> [DO THIS]
Reproduce verbatim the part of the entries below that begins with the first line and ends with the line containing "tap(652, 39)", including both of these lines.

(Stored items)
## start

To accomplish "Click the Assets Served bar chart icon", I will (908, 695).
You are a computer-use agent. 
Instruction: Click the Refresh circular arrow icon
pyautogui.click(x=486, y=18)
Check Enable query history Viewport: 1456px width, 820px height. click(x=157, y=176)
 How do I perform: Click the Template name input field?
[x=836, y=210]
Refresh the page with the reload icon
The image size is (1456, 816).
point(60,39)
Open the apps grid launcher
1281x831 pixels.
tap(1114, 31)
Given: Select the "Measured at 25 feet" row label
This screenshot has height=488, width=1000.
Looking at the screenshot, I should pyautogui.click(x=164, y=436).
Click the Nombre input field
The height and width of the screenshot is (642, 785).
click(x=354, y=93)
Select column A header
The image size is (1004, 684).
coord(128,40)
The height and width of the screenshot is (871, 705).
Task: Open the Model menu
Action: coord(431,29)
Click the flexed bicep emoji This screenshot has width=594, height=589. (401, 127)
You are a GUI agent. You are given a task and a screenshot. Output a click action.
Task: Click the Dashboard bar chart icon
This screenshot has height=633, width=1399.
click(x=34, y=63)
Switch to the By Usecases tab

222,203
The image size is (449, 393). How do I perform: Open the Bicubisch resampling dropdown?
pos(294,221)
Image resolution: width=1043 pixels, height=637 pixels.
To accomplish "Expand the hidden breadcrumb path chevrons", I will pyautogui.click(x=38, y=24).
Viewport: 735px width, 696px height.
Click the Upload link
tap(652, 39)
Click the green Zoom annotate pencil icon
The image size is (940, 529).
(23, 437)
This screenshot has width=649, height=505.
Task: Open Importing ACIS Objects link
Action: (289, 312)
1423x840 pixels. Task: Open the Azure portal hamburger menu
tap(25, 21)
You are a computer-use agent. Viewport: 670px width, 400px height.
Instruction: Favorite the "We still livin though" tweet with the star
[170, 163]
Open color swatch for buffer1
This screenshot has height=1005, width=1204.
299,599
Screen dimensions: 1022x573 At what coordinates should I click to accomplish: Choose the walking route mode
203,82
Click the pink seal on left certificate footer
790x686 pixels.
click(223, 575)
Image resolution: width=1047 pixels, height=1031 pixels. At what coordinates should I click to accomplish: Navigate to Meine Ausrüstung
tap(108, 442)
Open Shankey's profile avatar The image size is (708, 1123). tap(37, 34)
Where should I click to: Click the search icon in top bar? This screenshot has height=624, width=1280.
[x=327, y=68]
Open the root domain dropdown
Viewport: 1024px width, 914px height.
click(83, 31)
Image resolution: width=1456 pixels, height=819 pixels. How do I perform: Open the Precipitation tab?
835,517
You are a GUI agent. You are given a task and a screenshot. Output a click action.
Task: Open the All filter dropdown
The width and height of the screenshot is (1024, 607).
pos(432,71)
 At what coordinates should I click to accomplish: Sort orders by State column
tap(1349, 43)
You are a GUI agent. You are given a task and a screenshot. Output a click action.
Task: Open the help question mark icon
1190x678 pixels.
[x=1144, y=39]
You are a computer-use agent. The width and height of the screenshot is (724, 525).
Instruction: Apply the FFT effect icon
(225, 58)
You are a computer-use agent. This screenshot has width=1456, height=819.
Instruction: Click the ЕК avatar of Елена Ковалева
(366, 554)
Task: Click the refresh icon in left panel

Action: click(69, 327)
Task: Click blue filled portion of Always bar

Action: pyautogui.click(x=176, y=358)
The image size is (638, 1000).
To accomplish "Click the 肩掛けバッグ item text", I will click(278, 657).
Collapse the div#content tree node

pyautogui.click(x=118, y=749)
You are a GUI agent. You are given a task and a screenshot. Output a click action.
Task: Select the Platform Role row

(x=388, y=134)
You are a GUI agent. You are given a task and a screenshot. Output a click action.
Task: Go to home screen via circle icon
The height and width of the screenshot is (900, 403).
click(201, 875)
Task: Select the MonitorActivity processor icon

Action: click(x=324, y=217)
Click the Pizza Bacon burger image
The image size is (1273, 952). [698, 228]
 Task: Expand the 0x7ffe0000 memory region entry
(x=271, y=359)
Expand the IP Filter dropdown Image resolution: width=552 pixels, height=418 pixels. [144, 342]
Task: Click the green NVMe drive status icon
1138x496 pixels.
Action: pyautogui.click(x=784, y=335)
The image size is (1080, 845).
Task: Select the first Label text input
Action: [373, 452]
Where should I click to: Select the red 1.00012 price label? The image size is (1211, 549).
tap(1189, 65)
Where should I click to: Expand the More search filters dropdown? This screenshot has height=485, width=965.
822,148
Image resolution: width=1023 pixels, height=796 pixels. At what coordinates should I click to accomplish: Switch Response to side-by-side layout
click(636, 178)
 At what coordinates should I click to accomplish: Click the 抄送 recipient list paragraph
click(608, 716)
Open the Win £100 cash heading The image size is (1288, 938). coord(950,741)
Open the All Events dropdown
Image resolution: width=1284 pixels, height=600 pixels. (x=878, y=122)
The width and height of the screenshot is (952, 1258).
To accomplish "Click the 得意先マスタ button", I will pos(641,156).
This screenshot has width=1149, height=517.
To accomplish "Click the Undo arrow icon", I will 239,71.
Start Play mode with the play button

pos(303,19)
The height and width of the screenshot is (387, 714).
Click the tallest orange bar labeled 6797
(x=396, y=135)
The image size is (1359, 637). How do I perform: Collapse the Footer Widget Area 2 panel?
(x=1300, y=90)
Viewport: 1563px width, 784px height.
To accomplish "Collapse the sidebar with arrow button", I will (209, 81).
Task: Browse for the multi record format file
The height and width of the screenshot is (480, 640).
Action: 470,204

## end

> [SOLVED EXERCISE]
To accomplish "Click the Assets Served bar chart icon", I will (908, 695).
You are a computer-use agent. 
Instruction: Click the Refresh circular arrow icon
pyautogui.click(x=486, y=18)
Check Enable query history Viewport: 1456px width, 820px height. click(x=157, y=176)
 How do I perform: Click the Template name input field?
[x=836, y=210]
Refresh the page with the reload icon
The image size is (1456, 816).
point(60,39)
Open the apps grid launcher
1281x831 pixels.
tap(1114, 31)
Given: Select the "Measured at 25 feet" row label
This screenshot has height=488, width=1000.
Looking at the screenshot, I should pyautogui.click(x=164, y=436).
Click the Nombre input field
The height and width of the screenshot is (642, 785).
click(x=354, y=93)
Select column A header
The image size is (1004, 684).
coord(128,40)
The height and width of the screenshot is (871, 705).
Task: Open the Model menu
Action: coord(431,29)
Click the flexed bicep emoji This screenshot has width=594, height=589. (401, 127)
You are a GUI agent. You are given a task and a screenshot. Output a click action.
Task: Click the Dashboard bar chart icon
This screenshot has height=633, width=1399.
click(x=34, y=63)
Switch to the By Usecases tab

222,203
The image size is (449, 393). How do I perform: Open the Bicubisch resampling dropdown?
pos(294,221)
Image resolution: width=1043 pixels, height=637 pixels.
To accomplish "Expand the hidden breadcrumb path chevrons", I will pyautogui.click(x=38, y=24).
Viewport: 735px width, 696px height.
Click the Upload link
tap(652, 39)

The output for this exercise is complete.